Research Areas

Skeletal Studies

Whole Transcriptome Analysis of Human Fetal Cartilage Identifies Novel Candidate Genes for Skeletal Dysplasia

Skeletal dysplasias (SD) are a group of genetic disorders caused by defects in skeletogenesis that account for as many as 2-3% of all birth defects. A recent review identified only 160 of over 450 unique subtypes that can be linked to a genetic diagnosis. Although the recent advances in whole genome and exome sequencing enable molecular diagnosis in unknown subtypes, these two standard methods are of limited utility due to practicality concerns and analytical ambiguity.

To empirically facilitate variant analysis for skeletal dysplasias, we profiled the transcriptome in human fetal cartilage, the key tissue and developmental time point of endochondral ossification (EO). This process is a complicated and critical stage of development in the human skeleton, disruption of which has been reported to cause many inherited skeletal disorders. However, the underlying molecular mechanisms and genetic pathways are poorly understood.

The whole transcriptome analysis was performed via total RNAseq with duplex-specific nuclease treatment in conjunction with microRNA array. Of the 150 genes listed in “The Nosology and Classification of Genetic Skeletal Disorders,” 98 (65%) demonstrated differential expression between human fetal cartilage and non-cartilage controls. In addition, we identified 55 genes and 28 miRNAs that have not previously been linked to EO or SD and thus represent novel candidates for SD. Furthermore, we identified 138 differentially expressed novel transcripts. Verification of these novel transcripts by qPCR is ongoing.
In conclusion, we have uncovered many new genes and miRNAs potentially involved in EO and SD, which will be used to improve the current molecular diagnostics by facilitating variant analysis in new next-generation sequencing.


Microbiome Studies

The intestinal microflora, typically equated with bacteria, influences diseases such as obesity and inflammatory bowel disease. Here, we show that the mammalian gut contains a rich fungal community that interacts with the immune system through the innate immune receptor Dectin-1. Mice lacking Dectin-1 exhibited increased susceptibility to chemically induced colitis, which was the result of altered responses to indigenous fungi. In humans, we identified a polymorphism in the gene for Dectin-1 (CLEC7A) that is strongly linked to a severe form of ulcerative colitis. Together, our findings reveal a eukaryotic fungal community in the gut (the “mycobiome”) that coexists with bacteria and substantially expands the repertoire of organisms interacting with the intestinal immune system to influence health and disease.
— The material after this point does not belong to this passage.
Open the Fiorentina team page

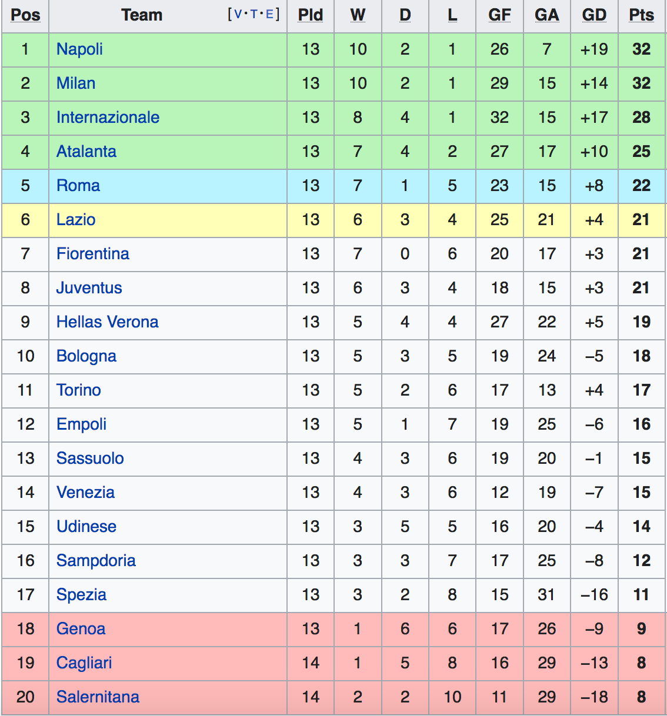click(93, 254)
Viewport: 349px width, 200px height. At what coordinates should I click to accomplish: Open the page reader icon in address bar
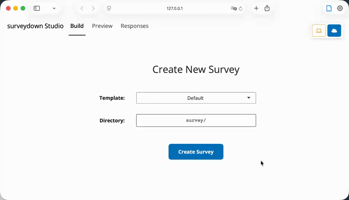(x=109, y=9)
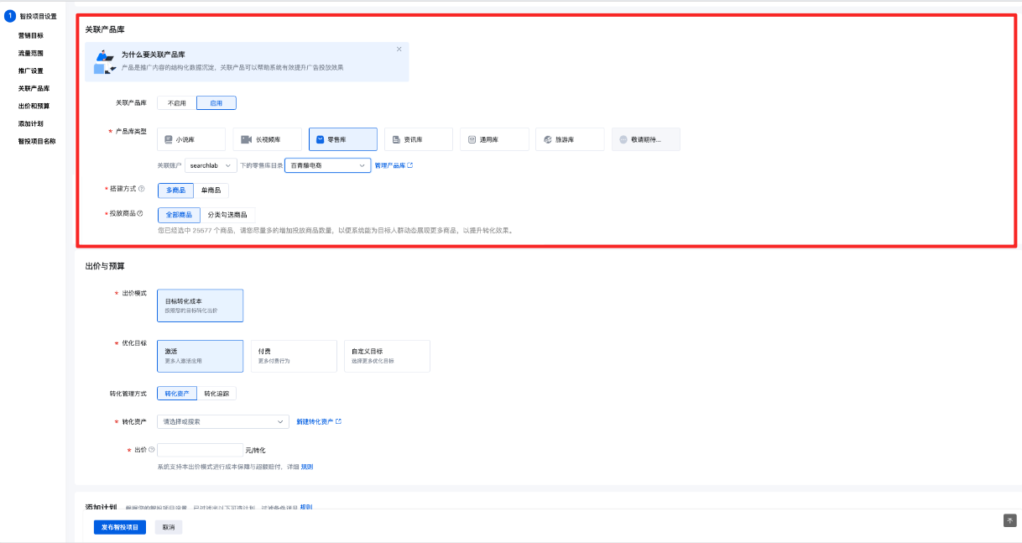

NSAT (Next-Gen Sequencing Analysis Toolkit)

We developed a comprehensive analysis information system called the NSAT (the Next-Gen Sequencing Analysis Toolkit). This tool enables a user to perform a set of advanced sequence alignments, variant calling, annotation, and filtering, normally performed by an expert bioinformaticist. Importantly, this entire process can now be done with a few mouse clicks, with expertly curated knowledge facilitating clinical interpretation. This system uses advanced alignment and variant calling software, yet still allows multiple users; analysis can even be performed on an iPad.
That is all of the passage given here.